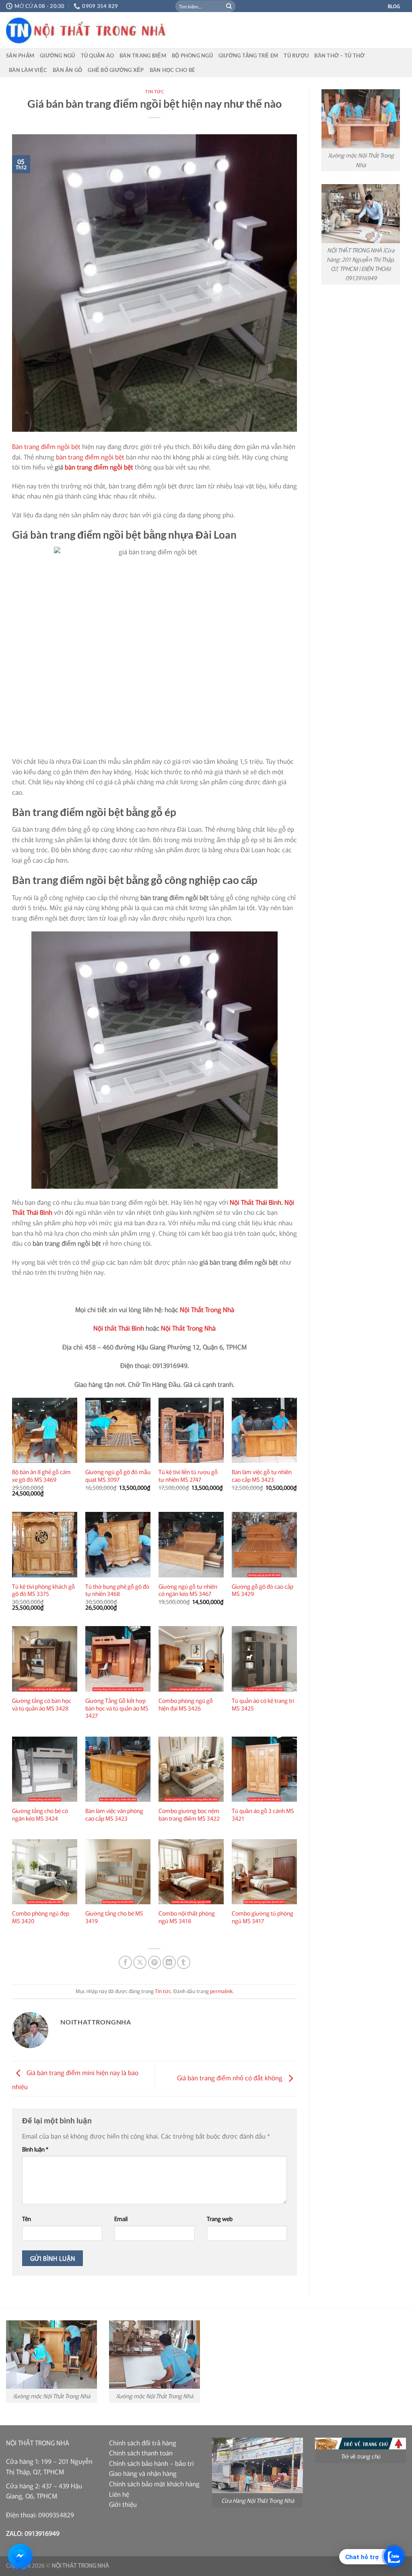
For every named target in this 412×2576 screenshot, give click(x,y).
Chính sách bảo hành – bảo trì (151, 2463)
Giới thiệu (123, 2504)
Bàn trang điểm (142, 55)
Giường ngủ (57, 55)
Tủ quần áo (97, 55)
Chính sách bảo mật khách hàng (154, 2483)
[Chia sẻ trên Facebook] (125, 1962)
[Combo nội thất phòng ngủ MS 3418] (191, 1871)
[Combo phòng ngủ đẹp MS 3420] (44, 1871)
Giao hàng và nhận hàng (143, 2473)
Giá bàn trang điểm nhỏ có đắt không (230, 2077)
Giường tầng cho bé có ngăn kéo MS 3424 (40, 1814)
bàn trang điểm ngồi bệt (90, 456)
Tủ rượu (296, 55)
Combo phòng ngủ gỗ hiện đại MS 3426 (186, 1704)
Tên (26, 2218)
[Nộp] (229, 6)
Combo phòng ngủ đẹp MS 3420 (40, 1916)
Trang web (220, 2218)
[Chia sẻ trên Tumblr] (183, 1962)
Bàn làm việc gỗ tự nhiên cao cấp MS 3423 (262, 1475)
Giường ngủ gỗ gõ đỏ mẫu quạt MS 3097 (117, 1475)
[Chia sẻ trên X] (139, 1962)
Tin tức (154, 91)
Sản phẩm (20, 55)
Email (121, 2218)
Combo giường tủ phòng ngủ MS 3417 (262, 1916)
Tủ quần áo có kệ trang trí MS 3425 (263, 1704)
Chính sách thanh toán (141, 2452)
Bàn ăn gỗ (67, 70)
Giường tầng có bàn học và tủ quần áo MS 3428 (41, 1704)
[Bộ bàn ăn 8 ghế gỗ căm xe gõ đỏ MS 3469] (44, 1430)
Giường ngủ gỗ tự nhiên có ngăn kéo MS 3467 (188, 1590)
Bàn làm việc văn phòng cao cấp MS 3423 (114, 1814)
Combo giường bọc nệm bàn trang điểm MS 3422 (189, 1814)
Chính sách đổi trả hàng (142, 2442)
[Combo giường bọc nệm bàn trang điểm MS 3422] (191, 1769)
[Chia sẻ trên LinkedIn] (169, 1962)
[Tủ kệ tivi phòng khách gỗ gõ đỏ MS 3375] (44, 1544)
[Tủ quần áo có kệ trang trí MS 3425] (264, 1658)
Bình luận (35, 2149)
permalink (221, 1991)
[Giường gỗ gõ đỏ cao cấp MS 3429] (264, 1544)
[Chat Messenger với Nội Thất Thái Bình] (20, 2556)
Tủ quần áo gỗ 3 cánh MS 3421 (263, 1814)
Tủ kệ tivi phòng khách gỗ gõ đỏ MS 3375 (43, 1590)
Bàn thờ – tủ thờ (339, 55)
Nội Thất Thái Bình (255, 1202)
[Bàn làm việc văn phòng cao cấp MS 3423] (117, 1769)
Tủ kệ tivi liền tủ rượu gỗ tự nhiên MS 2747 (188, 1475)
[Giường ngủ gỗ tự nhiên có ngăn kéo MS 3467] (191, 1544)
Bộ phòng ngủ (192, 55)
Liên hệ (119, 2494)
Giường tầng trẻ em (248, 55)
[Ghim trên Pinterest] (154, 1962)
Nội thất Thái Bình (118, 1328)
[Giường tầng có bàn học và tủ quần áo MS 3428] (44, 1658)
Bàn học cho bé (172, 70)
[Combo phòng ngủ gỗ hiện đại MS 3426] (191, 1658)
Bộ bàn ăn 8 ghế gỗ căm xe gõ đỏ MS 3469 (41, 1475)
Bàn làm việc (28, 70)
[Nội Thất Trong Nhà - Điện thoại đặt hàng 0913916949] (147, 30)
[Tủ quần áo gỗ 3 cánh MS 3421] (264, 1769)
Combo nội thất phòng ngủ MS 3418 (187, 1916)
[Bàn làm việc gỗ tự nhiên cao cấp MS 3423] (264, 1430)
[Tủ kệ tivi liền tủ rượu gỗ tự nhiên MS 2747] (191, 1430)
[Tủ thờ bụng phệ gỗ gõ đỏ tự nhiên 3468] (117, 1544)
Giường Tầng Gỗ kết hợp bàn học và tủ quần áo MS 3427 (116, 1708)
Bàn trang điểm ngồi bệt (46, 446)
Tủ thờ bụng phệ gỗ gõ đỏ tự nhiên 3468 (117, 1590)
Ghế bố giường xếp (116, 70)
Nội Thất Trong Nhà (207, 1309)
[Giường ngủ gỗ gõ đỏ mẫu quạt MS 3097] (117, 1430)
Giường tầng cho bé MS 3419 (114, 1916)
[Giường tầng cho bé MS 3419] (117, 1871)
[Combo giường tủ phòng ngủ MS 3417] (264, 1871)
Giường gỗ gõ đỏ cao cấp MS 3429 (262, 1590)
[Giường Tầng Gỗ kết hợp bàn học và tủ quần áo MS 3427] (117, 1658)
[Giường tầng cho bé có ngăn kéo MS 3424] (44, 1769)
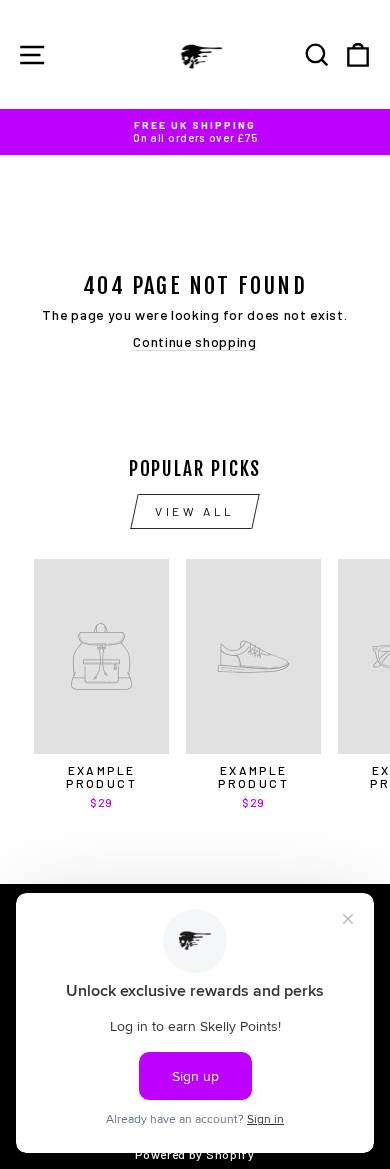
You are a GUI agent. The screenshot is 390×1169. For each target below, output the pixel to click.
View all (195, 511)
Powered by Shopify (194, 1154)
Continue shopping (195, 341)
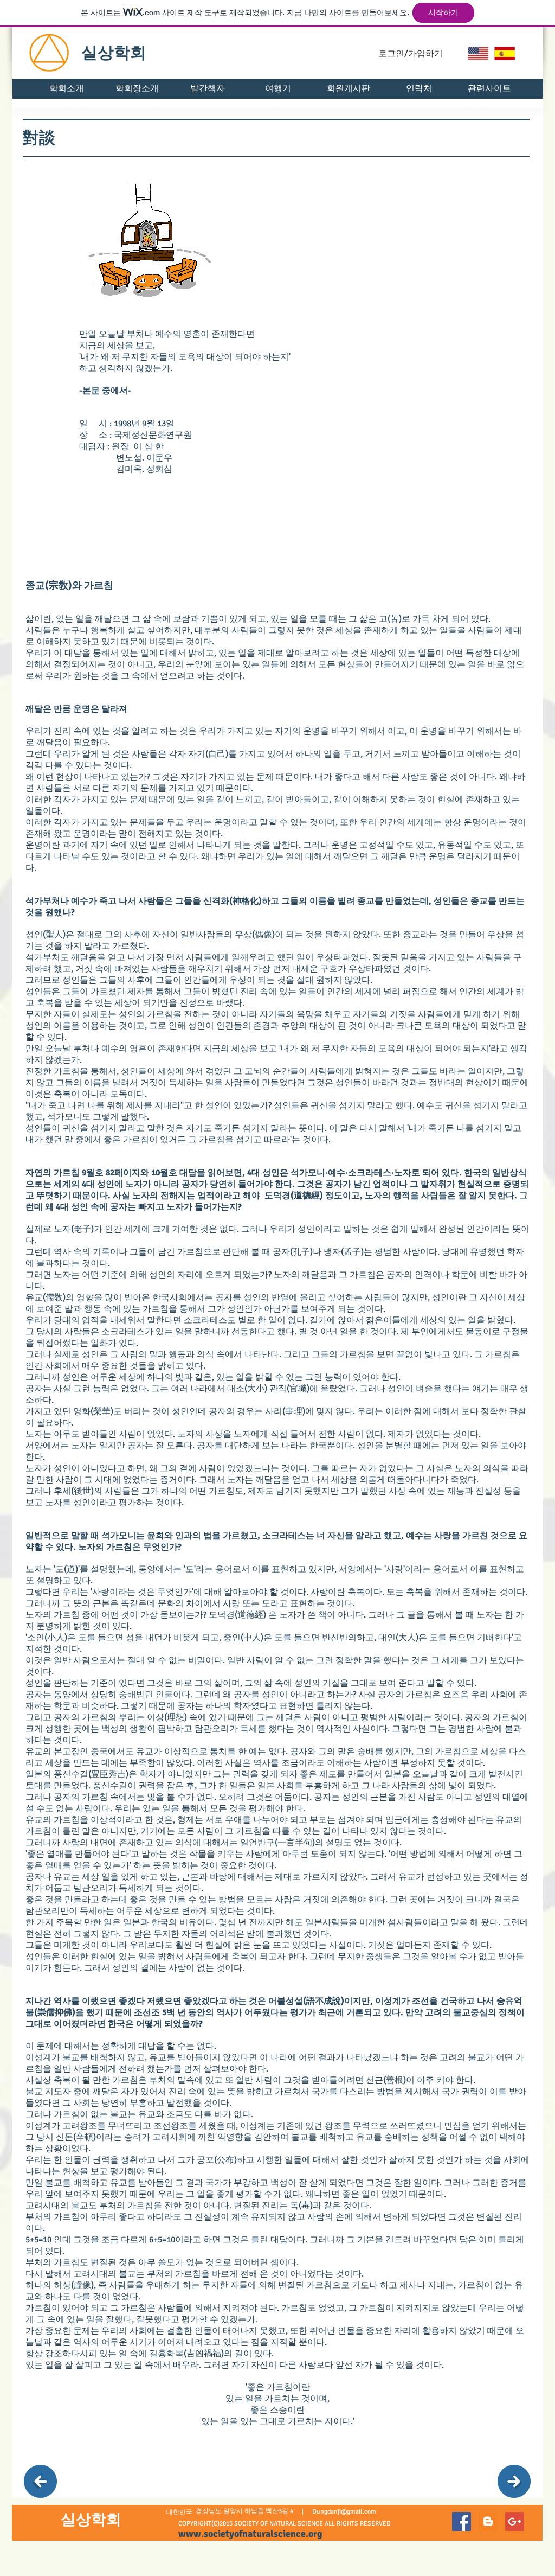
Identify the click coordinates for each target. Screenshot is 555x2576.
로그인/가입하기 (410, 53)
= = = =
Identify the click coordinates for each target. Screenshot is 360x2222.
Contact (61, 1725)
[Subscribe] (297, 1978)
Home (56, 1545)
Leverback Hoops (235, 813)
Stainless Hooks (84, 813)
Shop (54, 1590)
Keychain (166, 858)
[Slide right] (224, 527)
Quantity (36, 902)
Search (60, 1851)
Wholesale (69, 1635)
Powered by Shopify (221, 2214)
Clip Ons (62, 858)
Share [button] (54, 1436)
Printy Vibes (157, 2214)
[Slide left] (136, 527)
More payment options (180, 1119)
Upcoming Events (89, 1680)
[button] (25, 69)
= = = =
### AIM OF THE TASK
Every line above that carries the string "điểm" should be copied.

### RESULT OF THE TASK
Bàn trang điểm (142, 55)
Giá bàn trang điểm nhỏ có đắt không (230, 2077)
bàn trang điểm ngồi bệt (90, 456)
Combo giường bọc nệm bàn trang điểm MS 3422 (189, 1814)
[Combo giường bọc nệm bàn trang điểm MS 3422] (191, 1769)
Bàn trang điểm ngồi bệt (46, 446)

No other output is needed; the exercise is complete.